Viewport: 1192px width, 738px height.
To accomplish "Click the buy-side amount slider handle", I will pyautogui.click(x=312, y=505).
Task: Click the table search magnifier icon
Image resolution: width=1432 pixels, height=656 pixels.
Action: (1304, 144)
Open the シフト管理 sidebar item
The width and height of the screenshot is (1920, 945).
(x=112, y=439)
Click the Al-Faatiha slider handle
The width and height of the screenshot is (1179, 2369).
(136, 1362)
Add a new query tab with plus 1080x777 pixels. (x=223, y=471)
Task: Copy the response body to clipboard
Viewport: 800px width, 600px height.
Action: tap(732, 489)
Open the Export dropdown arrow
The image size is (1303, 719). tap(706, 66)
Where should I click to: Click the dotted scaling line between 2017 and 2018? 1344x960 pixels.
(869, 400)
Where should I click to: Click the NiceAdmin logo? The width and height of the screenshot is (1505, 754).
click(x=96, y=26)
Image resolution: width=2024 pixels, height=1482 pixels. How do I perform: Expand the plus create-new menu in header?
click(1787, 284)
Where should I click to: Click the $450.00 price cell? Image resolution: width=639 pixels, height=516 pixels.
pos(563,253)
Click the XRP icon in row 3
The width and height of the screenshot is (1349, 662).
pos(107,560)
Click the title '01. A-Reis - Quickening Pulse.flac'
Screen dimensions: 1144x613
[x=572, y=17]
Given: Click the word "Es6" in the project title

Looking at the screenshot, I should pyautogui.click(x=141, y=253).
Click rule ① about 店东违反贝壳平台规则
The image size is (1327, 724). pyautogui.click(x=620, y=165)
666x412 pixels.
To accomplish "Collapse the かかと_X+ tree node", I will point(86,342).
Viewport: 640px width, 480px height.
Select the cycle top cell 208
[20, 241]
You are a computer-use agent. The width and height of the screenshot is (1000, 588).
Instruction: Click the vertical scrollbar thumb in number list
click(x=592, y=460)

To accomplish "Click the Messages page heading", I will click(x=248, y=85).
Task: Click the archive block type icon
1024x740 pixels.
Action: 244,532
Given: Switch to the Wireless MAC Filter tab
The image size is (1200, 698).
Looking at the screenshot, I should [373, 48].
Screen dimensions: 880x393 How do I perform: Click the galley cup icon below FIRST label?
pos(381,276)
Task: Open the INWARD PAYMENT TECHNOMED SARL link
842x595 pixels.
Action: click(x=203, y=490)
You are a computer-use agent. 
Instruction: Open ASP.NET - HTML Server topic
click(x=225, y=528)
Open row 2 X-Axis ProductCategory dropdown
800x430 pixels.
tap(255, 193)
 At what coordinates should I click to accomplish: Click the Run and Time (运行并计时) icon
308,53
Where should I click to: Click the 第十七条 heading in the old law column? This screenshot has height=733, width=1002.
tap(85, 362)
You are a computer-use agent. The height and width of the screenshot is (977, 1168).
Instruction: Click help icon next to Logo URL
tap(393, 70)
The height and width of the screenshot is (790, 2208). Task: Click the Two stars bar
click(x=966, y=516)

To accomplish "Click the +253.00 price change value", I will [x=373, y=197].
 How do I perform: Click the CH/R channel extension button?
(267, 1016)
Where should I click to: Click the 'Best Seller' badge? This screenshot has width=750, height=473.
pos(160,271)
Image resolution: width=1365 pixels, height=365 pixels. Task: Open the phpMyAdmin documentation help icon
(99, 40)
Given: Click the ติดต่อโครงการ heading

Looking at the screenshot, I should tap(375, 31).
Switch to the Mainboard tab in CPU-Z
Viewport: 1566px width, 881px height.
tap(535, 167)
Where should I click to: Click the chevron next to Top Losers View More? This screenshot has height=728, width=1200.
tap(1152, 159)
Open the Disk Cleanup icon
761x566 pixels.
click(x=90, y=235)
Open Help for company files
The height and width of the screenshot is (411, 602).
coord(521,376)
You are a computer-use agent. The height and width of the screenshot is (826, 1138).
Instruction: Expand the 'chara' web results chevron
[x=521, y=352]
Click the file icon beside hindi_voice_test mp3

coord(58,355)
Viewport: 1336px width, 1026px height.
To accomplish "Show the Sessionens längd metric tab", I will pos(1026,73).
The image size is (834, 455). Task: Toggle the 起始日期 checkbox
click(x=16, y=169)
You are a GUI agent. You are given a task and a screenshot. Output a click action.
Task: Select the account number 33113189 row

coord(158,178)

YOUR GOAL - Give back the entire listing exactly as it was written.

SOLUTION BELOW -
Viewport: 1192px width, 738px height.
To accomplish "Click the buy-side amount slider handle", I will pyautogui.click(x=312, y=505).
Task: Click the table search magnifier icon
Image resolution: width=1432 pixels, height=656 pixels.
Action: (1304, 144)
Open the シフト管理 sidebar item
The width and height of the screenshot is (1920, 945).
(x=112, y=439)
Click the Al-Faatiha slider handle
The width and height of the screenshot is (1179, 2369).
(136, 1362)
Add a new query tab with plus 1080x777 pixels. (x=223, y=471)
Task: Copy the response body to clipboard
Viewport: 800px width, 600px height.
Action: tap(732, 489)
Open the Export dropdown arrow
The image size is (1303, 719). tap(706, 66)
Where should I click to: Click the dotted scaling line between 2017 and 2018? 1344x960 pixels.
(869, 400)
Where should I click to: Click the NiceAdmin logo? The width and height of the screenshot is (1505, 754).
click(x=96, y=26)
Image resolution: width=2024 pixels, height=1482 pixels. How do I perform: Expand the plus create-new menu in header?
click(1787, 284)
Where should I click to: Click the $450.00 price cell? Image resolution: width=639 pixels, height=516 pixels.
pos(563,253)
Click the XRP icon in row 3
The width and height of the screenshot is (1349, 662).
pos(107,560)
Click the title '01. A-Reis - Quickening Pulse.flac'
Screen dimensions: 1144x613
[x=572, y=17]
Given: Click the word "Es6" in the project title

Looking at the screenshot, I should pyautogui.click(x=141, y=253).
Click rule ① about 店东违反贝壳平台规则
The image size is (1327, 724). pyautogui.click(x=620, y=165)
666x412 pixels.
To accomplish "Collapse the かかと_X+ tree node", I will point(86,342).
Viewport: 640px width, 480px height.
Select the cycle top cell 208
[20, 241]
You are a computer-use agent. The width and height of the screenshot is (1000, 588).
Instruction: Click the vertical scrollbar thumb in number list
click(x=592, y=460)

To accomplish "Click the Messages page heading", I will click(x=248, y=85).
Task: Click the archive block type icon
1024x740 pixels.
Action: 244,532
Given: Switch to the Wireless MAC Filter tab
The image size is (1200, 698).
Looking at the screenshot, I should [373, 48].
Screen dimensions: 880x393 How do I perform: Click the galley cup icon below FIRST label?
pos(381,276)
Task: Open the INWARD PAYMENT TECHNOMED SARL link
842x595 pixels.
Action: click(x=203, y=490)
You are a computer-use agent. 
Instruction: Open ASP.NET - HTML Server topic
click(x=225, y=528)
Open row 2 X-Axis ProductCategory dropdown
800x430 pixels.
tap(255, 193)
 At what coordinates should I click to accomplish: Click the Run and Time (运行并计时) icon
308,53
Where should I click to: Click the 第十七条 heading in the old law column? This screenshot has height=733, width=1002.
tap(85, 362)
You are a computer-use agent. The height and width of the screenshot is (977, 1168).
Instruction: Click help icon next to Logo URL
tap(393, 70)
The height and width of the screenshot is (790, 2208). Task: Click the Two stars bar
click(x=966, y=516)

To accomplish "Click the +253.00 price change value", I will [x=373, y=197].
 How do I perform: Click the CH/R channel extension button?
(267, 1016)
Where should I click to: Click the 'Best Seller' badge? This screenshot has width=750, height=473.
pos(160,271)
Image resolution: width=1365 pixels, height=365 pixels. Task: Open the phpMyAdmin documentation help icon
(99, 40)
Given: Click the ติดต่อโครงการ heading

Looking at the screenshot, I should tap(375, 31).
Switch to the Mainboard tab in CPU-Z
Viewport: 1566px width, 881px height.
tap(535, 167)
Where should I click to: Click the chevron next to Top Losers View More? This screenshot has height=728, width=1200.
tap(1152, 159)
Open the Disk Cleanup icon
761x566 pixels.
click(x=90, y=235)
Open Help for company files
The height and width of the screenshot is (411, 602).
coord(521,376)
You are a computer-use agent. The height and width of the screenshot is (826, 1138).
Instruction: Expand the 'chara' web results chevron
[x=521, y=352]
Click the file icon beside hindi_voice_test mp3

coord(58,355)
Viewport: 1336px width, 1026px height.
To accomplish "Show the Sessionens längd metric tab", I will pos(1026,73).
The image size is (834, 455). Task: Toggle the 起始日期 checkbox
click(x=16, y=169)
You are a GUI agent. You are given a task and a screenshot. Output a click action.
Task: Select the account number 33113189 row

coord(158,178)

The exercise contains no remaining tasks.